### Text ###

Parliamentary group in the Senate of Canada

The Canadian Senators Group (CSG; Groupe des sénateurs canadiens, GSC) is a parliamentary group of senators in the Senate of Canada founded in 2019. The current leader of the group is Flordeliz "Gigi" Osler and the deputy leader is Robert "Rob" Black.

== History ==
The caucus was formed on November 4, 2019, by eight senators from the Independent Senators Group, two from the Conservative Party of Canada's Senate caucus, and one non-affiliated senator.

In an interview with CTV News' Don Martin, Tannas said that the motivation for him and at least several other senators to depart the ISG was a perceived lack of independence in the contentious spring 2019 legislation related to west coast oil tanker moratoriums and other oil and gas-related legislation. Additionally, Tannas cited the concern that the Independent Senators Group, then numbering 58 Senators, had become too large, and that a "wider range of views and approaches" was needed. In addition, in an effort to avoid "groupthink", CSG interim leader Senator Scott Tannas announced that the initial founding members of the group had agreed to cap membership in the group to no more than 25 members. Also included among the reasons for the founding of a second, non-partisan, and independent Senate caucus was a perennially renewed effort to focus on regional issues, despite this notionally being the constitutionally enshrined purpose of the Senate as a whole.

Included among those decamping to the Canadian Senators Group was Elaine McCoy, who previously served as the ISG's founding facilitator from 2016 to 2017.

On November 18, 2019, two more senators joined the CSG: Percy Downe, formerly of the Progressive Senate Group and Senate Liberal Caucus; and Jean-Guy Dagenais, a Conservative. Downe said he still supported the Liberal Party but liked the "diversity of views" in the CSG; while Dagenais cited disagreements with the leadership of Andrew Scheer, particularly Scheer's social views and the "low importance" he placed on Quebec, as the reasons for his defection.

On February 4, 2022, Dennis Patterson joined the CSG, departing the Conservative caucus. The "last straw" was disappointment that members of the party weren't condemning the Freedom Convoy.

On August 4, 2022, Larry Smith left the Conservative caucus to join the CSG. Smith clarified that he would remain a member of the Conservative Party.

###

> Instructions:
A. On what date was the caucus formed, according to the text on the Canadian Senators Group?
B. Translate this sentence from the Canadian Senators Group text into French: "Smith clarified that he would remain a member of the Conservative Party."
C. Print the part of the Canadian Senators Group text starting at "Included among those" and ending at "for his defection.".
The records that follow have no connection to the text on the Canadian Senators Group.

### Records provided ###

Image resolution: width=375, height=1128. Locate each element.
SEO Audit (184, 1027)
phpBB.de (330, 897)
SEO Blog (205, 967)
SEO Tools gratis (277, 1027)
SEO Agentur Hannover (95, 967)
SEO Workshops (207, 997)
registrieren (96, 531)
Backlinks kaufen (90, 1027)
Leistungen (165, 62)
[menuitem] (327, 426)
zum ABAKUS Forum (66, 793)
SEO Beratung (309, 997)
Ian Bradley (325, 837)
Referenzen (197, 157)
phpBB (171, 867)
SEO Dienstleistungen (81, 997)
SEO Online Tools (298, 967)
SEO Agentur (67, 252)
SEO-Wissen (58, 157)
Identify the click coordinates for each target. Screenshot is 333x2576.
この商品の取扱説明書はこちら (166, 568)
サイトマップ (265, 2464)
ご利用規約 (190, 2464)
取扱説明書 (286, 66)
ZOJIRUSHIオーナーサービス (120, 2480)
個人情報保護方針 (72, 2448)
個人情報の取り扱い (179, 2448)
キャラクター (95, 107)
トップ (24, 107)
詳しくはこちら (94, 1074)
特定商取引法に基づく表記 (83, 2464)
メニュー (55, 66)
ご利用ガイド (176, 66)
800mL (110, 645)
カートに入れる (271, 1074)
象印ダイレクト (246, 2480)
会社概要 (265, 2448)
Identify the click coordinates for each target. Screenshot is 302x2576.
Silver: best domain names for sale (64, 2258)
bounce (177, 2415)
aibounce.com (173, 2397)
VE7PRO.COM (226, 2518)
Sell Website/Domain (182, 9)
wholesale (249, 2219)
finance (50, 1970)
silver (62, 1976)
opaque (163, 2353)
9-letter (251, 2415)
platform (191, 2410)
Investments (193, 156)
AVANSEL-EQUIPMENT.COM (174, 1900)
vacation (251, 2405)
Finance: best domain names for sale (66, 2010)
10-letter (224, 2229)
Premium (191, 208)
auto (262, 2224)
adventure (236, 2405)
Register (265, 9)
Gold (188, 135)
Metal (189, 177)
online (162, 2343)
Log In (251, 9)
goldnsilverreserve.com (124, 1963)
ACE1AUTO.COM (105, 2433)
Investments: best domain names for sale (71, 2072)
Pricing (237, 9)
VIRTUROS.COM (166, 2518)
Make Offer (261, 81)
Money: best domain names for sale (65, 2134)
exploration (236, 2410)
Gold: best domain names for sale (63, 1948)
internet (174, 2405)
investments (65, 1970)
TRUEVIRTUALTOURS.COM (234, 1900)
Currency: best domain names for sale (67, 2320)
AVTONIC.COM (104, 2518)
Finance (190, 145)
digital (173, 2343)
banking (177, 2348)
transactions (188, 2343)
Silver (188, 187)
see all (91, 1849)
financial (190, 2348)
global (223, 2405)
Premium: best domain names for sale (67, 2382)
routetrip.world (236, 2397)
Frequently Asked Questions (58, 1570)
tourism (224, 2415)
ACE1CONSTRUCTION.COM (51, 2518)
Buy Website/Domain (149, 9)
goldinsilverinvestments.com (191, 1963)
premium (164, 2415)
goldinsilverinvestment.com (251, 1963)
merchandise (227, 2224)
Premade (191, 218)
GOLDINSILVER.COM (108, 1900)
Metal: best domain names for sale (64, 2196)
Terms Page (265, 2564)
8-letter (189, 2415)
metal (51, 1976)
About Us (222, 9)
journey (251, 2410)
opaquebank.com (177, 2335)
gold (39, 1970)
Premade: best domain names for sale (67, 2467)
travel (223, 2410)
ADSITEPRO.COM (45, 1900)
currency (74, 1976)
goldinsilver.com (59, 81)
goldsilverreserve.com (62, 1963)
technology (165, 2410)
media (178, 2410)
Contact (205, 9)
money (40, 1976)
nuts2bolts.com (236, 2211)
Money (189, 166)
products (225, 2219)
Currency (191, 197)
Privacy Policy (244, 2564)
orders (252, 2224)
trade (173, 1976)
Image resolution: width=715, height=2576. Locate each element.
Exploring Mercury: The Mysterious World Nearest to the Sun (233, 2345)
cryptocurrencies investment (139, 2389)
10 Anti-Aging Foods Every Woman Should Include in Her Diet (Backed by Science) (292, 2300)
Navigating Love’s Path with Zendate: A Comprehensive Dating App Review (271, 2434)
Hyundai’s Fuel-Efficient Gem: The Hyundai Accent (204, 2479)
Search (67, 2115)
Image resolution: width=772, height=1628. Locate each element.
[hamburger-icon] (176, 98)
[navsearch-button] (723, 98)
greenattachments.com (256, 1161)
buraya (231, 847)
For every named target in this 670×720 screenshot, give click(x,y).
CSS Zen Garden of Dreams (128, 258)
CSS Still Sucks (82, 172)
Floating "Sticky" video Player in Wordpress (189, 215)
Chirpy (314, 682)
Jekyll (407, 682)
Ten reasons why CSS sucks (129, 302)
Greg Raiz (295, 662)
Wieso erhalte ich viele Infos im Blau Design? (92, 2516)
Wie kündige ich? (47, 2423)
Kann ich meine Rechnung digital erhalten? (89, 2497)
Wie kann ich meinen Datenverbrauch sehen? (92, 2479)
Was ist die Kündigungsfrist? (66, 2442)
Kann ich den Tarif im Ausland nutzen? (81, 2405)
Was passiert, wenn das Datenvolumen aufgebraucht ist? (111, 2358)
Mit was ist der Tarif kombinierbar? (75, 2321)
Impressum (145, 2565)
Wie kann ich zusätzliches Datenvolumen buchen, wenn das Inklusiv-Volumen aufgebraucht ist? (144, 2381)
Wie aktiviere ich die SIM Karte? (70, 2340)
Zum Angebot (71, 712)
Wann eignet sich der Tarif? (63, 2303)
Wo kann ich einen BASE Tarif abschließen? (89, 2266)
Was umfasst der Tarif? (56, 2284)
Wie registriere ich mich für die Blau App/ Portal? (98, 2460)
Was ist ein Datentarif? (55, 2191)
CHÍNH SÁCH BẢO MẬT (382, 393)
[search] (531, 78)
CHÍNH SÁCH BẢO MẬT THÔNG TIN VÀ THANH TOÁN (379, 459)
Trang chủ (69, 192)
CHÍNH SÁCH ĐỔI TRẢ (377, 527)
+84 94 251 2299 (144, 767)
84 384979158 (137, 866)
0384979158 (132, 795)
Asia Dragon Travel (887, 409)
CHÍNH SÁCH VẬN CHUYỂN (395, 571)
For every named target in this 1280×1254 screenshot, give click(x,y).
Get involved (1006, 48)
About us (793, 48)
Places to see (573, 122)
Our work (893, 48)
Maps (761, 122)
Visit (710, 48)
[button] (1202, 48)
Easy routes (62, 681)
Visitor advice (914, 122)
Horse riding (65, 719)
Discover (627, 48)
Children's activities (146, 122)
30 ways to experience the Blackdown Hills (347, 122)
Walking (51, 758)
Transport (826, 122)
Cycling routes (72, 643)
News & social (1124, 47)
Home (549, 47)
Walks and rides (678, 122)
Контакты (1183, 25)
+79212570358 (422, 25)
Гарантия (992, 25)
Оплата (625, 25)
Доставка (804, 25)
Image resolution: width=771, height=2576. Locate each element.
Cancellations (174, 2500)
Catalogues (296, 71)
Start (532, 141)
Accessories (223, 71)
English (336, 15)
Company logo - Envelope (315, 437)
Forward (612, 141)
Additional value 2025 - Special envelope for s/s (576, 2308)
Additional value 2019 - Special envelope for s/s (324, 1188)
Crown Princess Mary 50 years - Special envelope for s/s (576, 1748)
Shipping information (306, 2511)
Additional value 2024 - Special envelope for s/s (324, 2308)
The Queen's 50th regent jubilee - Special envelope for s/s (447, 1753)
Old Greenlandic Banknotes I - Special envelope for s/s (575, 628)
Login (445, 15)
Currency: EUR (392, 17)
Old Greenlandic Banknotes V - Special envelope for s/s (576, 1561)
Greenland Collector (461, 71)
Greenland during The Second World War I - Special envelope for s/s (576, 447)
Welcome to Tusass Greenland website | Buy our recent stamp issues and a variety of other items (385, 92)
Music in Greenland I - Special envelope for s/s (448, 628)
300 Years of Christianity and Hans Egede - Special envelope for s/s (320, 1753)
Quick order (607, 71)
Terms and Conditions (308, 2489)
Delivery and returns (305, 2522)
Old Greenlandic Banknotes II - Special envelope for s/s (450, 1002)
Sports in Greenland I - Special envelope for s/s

###

> Per-task answers:
A. November 4, 2019

B. Smith a précisé qu'il resterait membre du Parti conservateur.

C.
Included among those decamping to the Canadian Senators Group was Elaine McCoy, who previously served as the ISG's founding facilitator from 2016 to 2017.

On November 18, 2019, two more senators joined the CSG: Percy Downe, formerly of the Progressive Senate Group and Senate Liberal Caucus; and Jean-Guy Dagenais, a Conservative. Downe said he still supported the Liberal Party but liked the "diversity of views" in the CSG; while Dagenais cited disagreements with the leadership of Andrew Scheer, particularly Scheer's social views and the "low importance" he placed on Quebec, as the reasons for his defection.